§ 과제 안내: 아래 19장 요약 글 전체를 한 글자도 바꾸지 말고 그대로 옮겨 쓰세요.

Summary and Chapter 20 Preview

Chapter 19 Recap

이 장에서 배운 것:

✅ Part 1: Match Operation Definition

Region-based operations
- Regions vs basic blocks: encapsulation, verification 장점
- funlang.match는 multiple regions (variadic, each with 1 block)
Match operation semantics
- Runtime execution: tag extraction → case selection → variable binding → yield
- Block arguments for pattern variables
TableGen definition
- Traits: RecursiveSideEffect, SingleBlockImplicitTerminator<"YieldOp">
- VariadicRegion<SizedRegion<1>> for flexible case count
- Custom assembly format, verifier
YieldOp terminator
- Terminator trait, HasParent<“MatchOp”> constraint
- Dedicated operation (not reusing scf.yield)

§ 제공 자료:
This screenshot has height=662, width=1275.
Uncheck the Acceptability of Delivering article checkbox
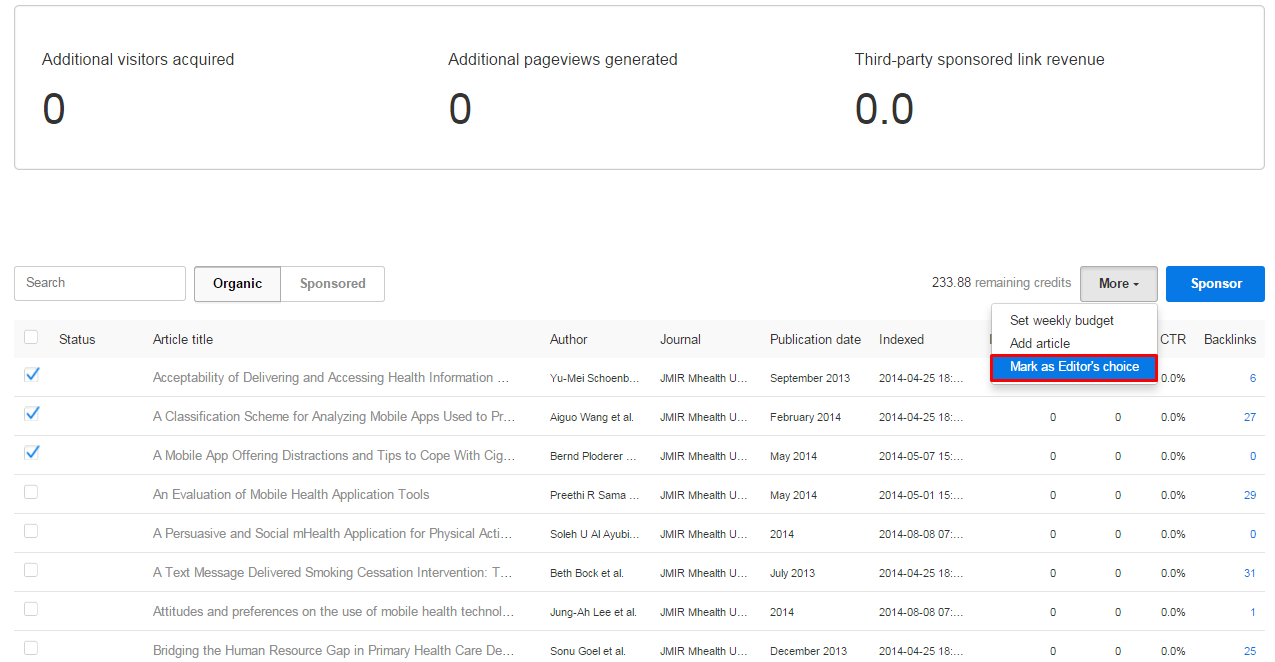31,374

§ 정답:
Summary and Chapter 20 Preview

Chapter 19 Recap

이 장에서 배운 것:

✅ Part 1: Match Operation Definition

Region-based operations
- Regions vs basic blocks: encapsulation, verification 장점
- funlang.match는 multiple regions (variadic, each with 1 block)
Match operation semantics
- Runtime execution: tag extraction → case selection → variable binding → yield
- Block arguments for pattern variables
TableGen definition
- Traits: RecursiveSideEffect, SingleBlockImplicitTerminator<"YieldOp">
- VariadicRegion<SizedRegion<1>> for flexible case count
- Custom assembly format, verifier
YieldOp terminator
- Terminator trait, HasParent<“MatchOp”> constraint
- Dedicated operation (not reusing scf.yield)